> Work instruction
Within the entries below, every line containing "Task" is to be copied.

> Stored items
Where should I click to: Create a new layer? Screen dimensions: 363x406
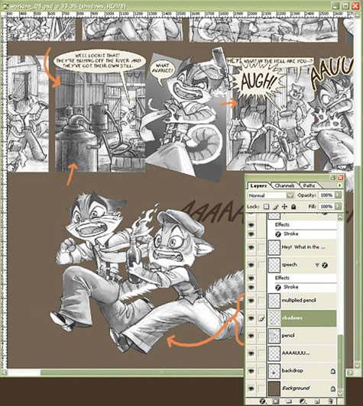pos(317,401)
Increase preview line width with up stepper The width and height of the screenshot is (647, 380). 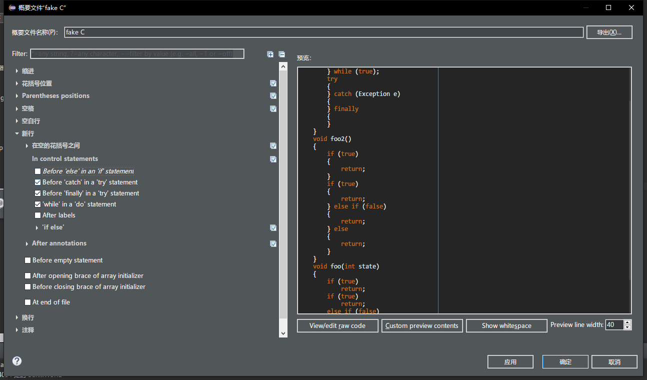click(628, 323)
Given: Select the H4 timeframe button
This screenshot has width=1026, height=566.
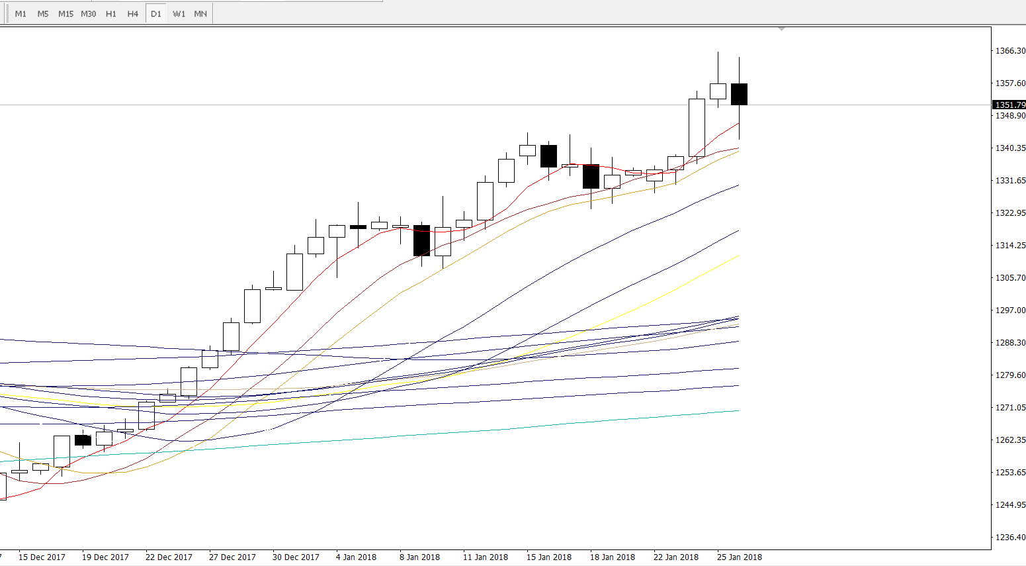Looking at the screenshot, I should 133,14.
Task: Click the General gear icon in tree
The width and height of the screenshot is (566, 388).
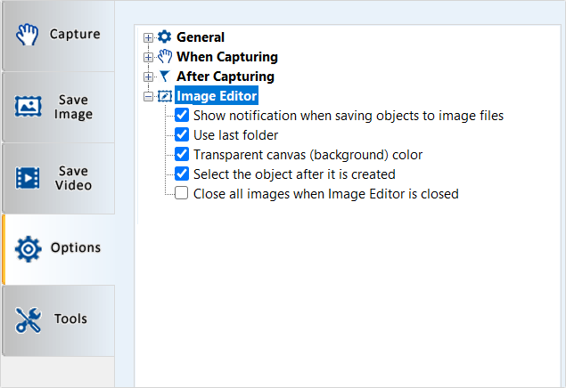Action: [x=164, y=37]
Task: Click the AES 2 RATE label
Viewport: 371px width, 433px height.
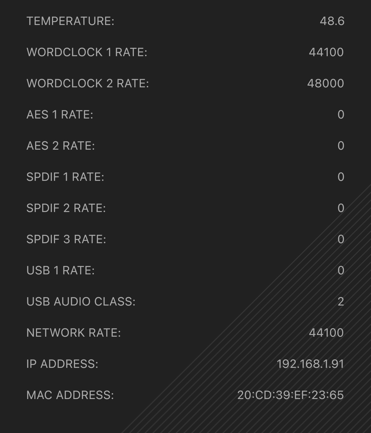Action: [60, 146]
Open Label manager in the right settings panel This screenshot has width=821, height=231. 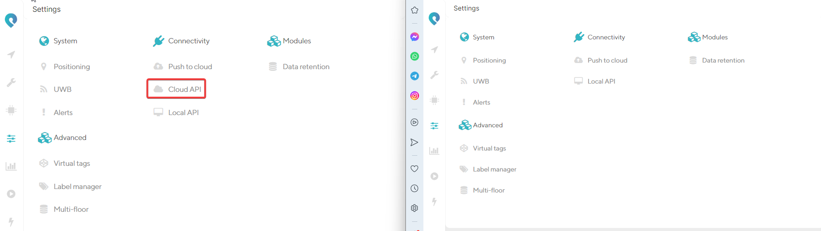pyautogui.click(x=494, y=169)
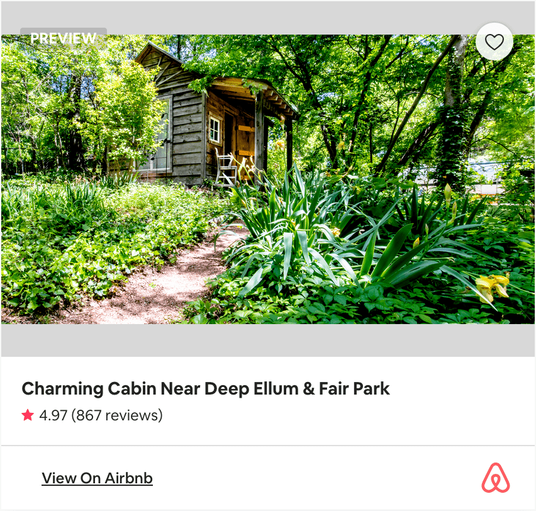Click the 4.97 rating value

53,415
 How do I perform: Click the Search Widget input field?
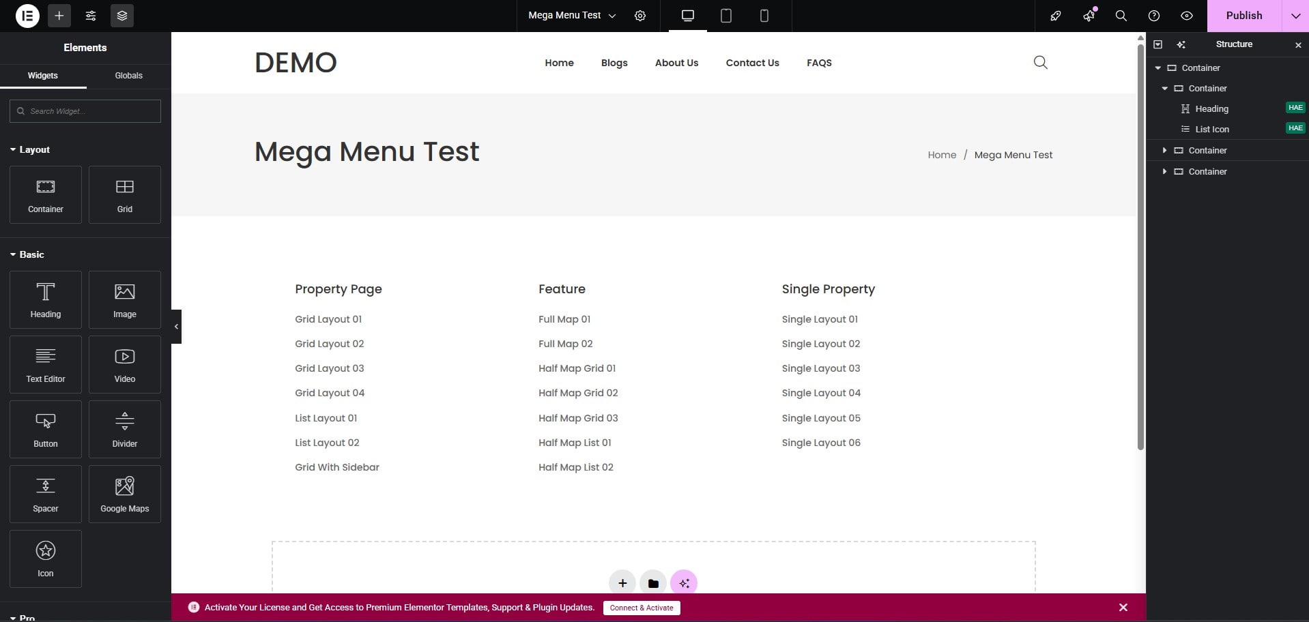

> Response area
Task: Click the General gear icon in tree
Task: Click the AES 2 RATE label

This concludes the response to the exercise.